**Task details:**
All of the entries below should be printed exactly; the pictures are to be left out.

**Input for this task:**
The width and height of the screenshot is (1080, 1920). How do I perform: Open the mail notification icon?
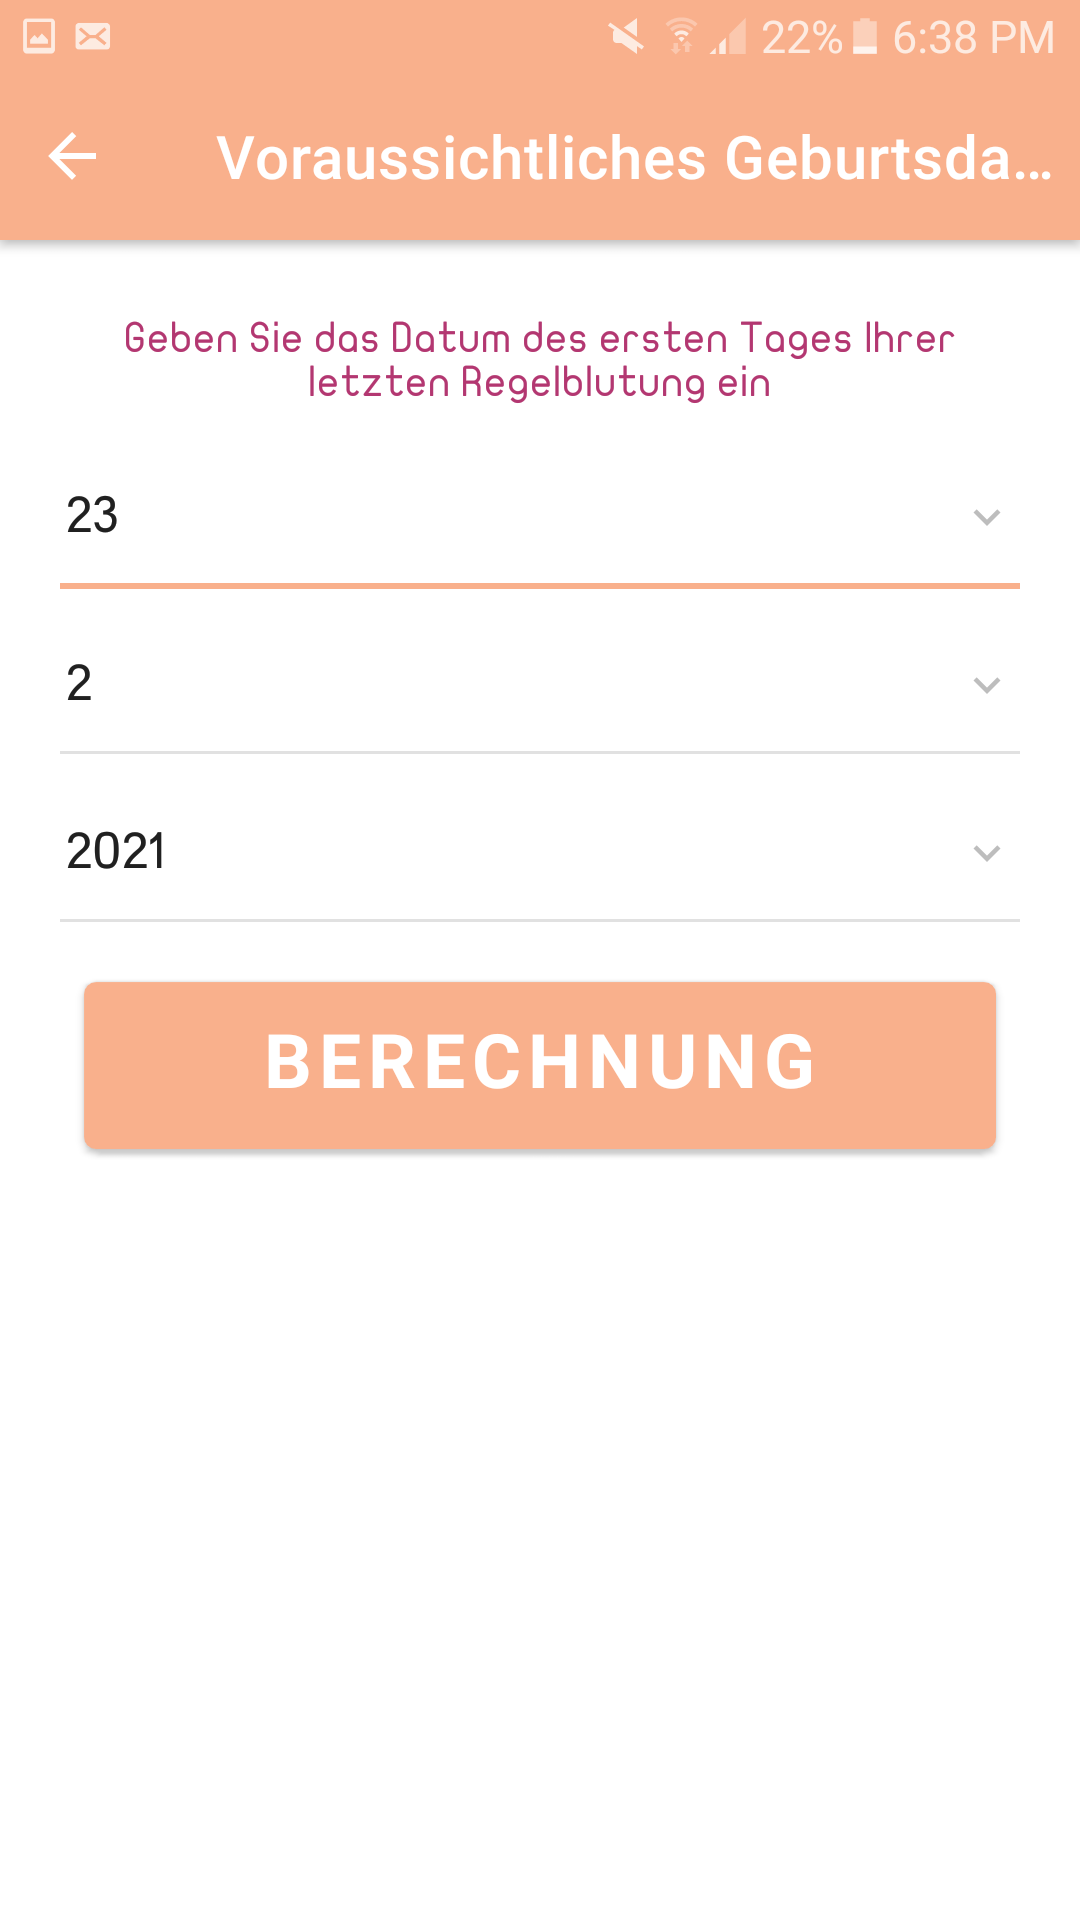point(93,37)
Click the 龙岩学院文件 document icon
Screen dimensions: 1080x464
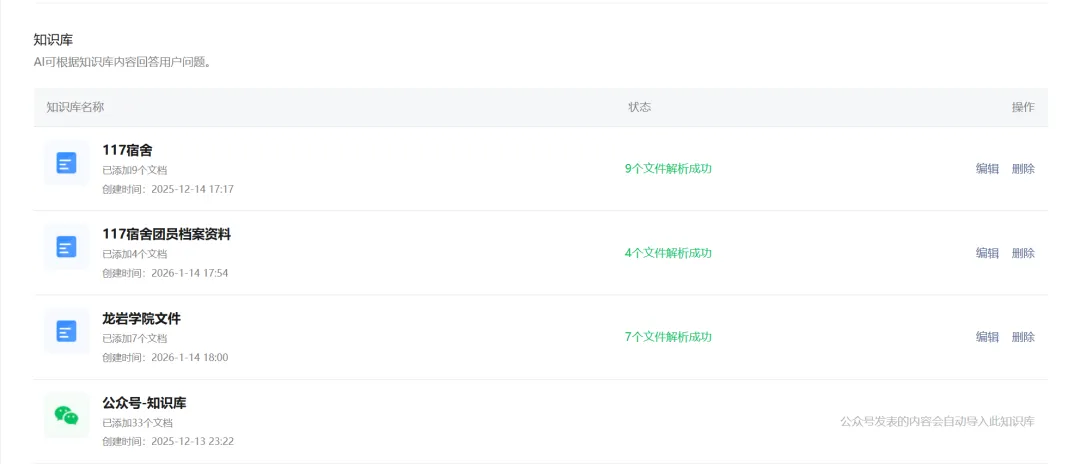click(x=66, y=331)
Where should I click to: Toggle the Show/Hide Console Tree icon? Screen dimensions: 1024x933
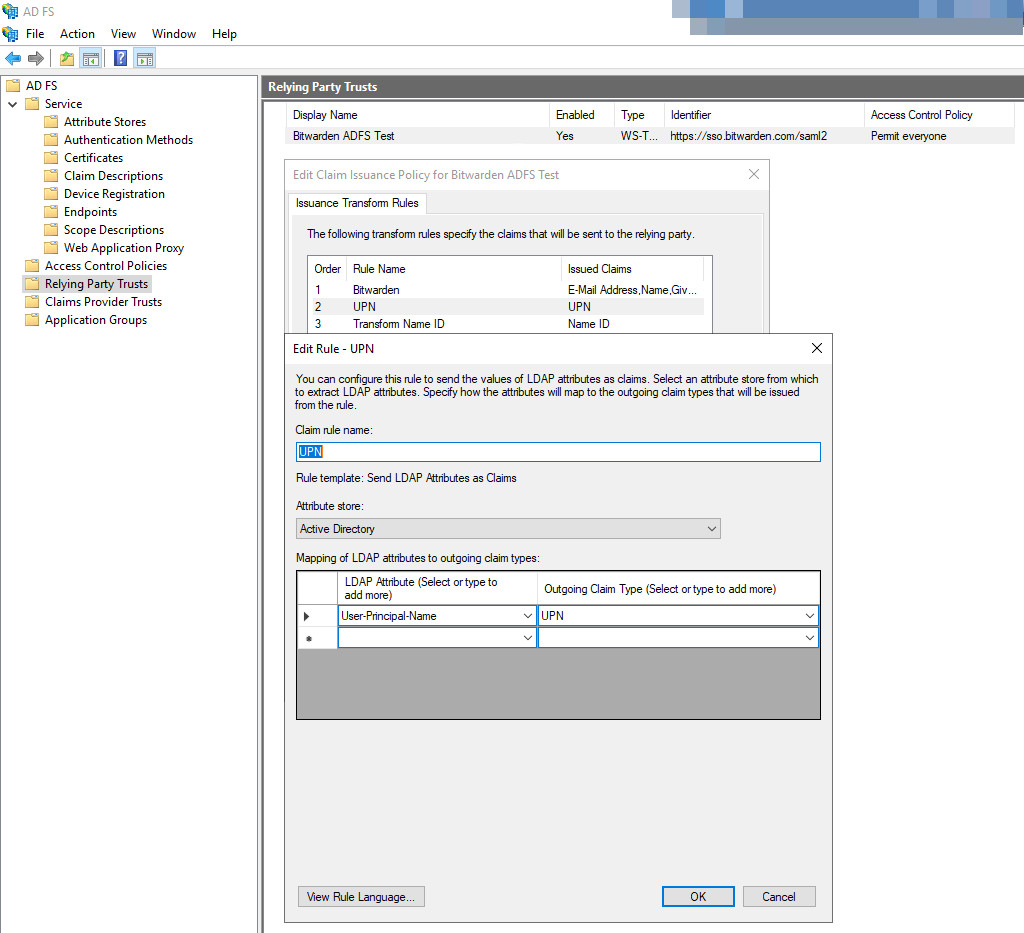point(90,59)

**Response:**
The width and height of the screenshot is (1080, 1920). How do I perform: Open the mail notification icon?
point(93,37)
Click the 龙岩学院文件 document icon
Screen dimensions: 1080x464
click(x=66, y=331)
Where should I click to: Toggle the Show/Hide Console Tree icon? Screen dimensions: 1024x933
point(90,59)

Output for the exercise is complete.